You’ve likely been made aware of ways to look after your mental health when working from home, but how can we improve our physical health? The pandemic has taken away some of the daily habits which help us to stay active, such as the commute to work or after-work sporting activities. 

Just because your working habits have changed doesn’t mean your physical health has to suffer as a result. Keeping active at home isn’t about doing an hour long Youtube workout every day. Instead, there are some simple changes you can make to your lifestyle to ensure your physical health isn’t neglected during this time.

Taking regular breaks

It’ll come as no surprise to anyone to find out that looking at a screen for extended periods of time can have many harmful effects on our bodies, particularly our eyes. In this way, time away from your screen at regular intervals is crucial to staying healthy at home. According to a recent YouGov poll, 49% of respondents noticed an increase in time spent looking at a screen since the start of the pandemic.

An increase in screen time can have many negative effects on the body, from eye strain to a disruption to our sleep cycles. To combat this, try experimenting with your computer’s settings, from adjusting the brightness to increasing font size to help reduce the strain on your eyes.

Experts also recommend applying the 20/20/20 rule to your daily routine. This rule dictates that for every 20 minutes spent looking at a screen, you should focus on an object 20 feet away for 20 seconds. By taking these regular breaks, the strain on your eyes will be relieved, counteracting the negative effects of increased screen time.

Invest in ergonomic office furniture and equipment

One of the easiest ways to improve your physical health when working remotely is by buying an ergonomic chair and suitable desk conducive to maintaining a good posture. According to the Centers for Disease Control and Prevention, a suitable chair is one with armrests, which also allows you to rest your feet on the floor with knees and hips at a 90° angle. Not only can this help to reduce back pain, but it also acts as a preventative measure against repetitive strain injuries, particularly in your elbows, wrists and neck.

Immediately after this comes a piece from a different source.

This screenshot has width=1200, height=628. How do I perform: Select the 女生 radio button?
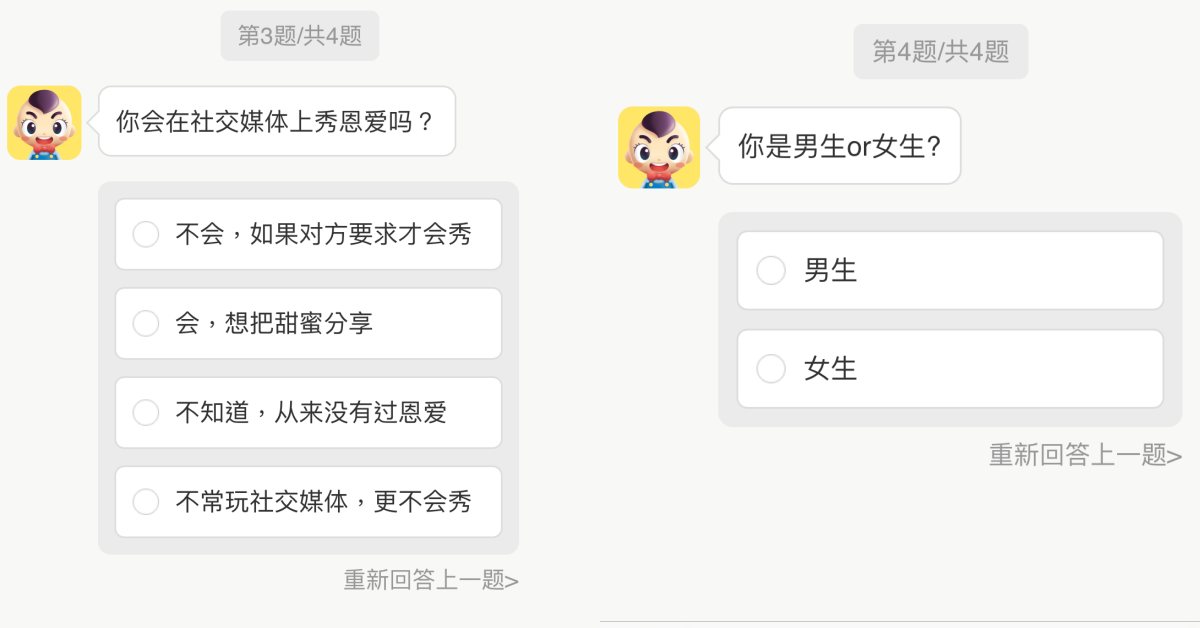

Believe it or not, using a computer instead of a laptop can also help to maintain a healthy posture. Laptops seem the ideal piece of kit to allow us to work well remotely, as they can be used pretty much anywhere. However, what makes laptops an effective tool is also their downside.

The condensed keyboard and built-in mouse can encourage users to hunch forward, counteracting the benefits of an ergonomic chair. They can also encourage us to move around the house, potentially working in places less conducive to a good posture, such as in bed or on the sofa.

Separate your work and home life

According to a recent survey, almost a third of Brits (30%) have struggled to separate their work and home lives when working remotely, with a further 27% admitting they struggle to switch off after work.

Failing to distinguish between work and home life can have serious consequences on our physical health. Most notably, working later than usual can be detrimental to sleeping schedules, ultimately leading to a poorer quality of sleep.

Whilst it is tempting to wake up five minutes before the first meeting of the day and open the laptop from the comfort of your bed, these are not the optimal conditions for healthy remote working. Instead, try to implement and stick to a morning routine, which should involve waking up at a similar time, eating breakfast and perhaps even some exercise.

 

A walk in the morning or even during work hours can offer many benefits, including helping to improve circulation and reducing the risk of heart disease. Even a brief walk around the block could also help to set boundaries within your working day, allowing you to prepare yourself in the morning, and switch off in the evening.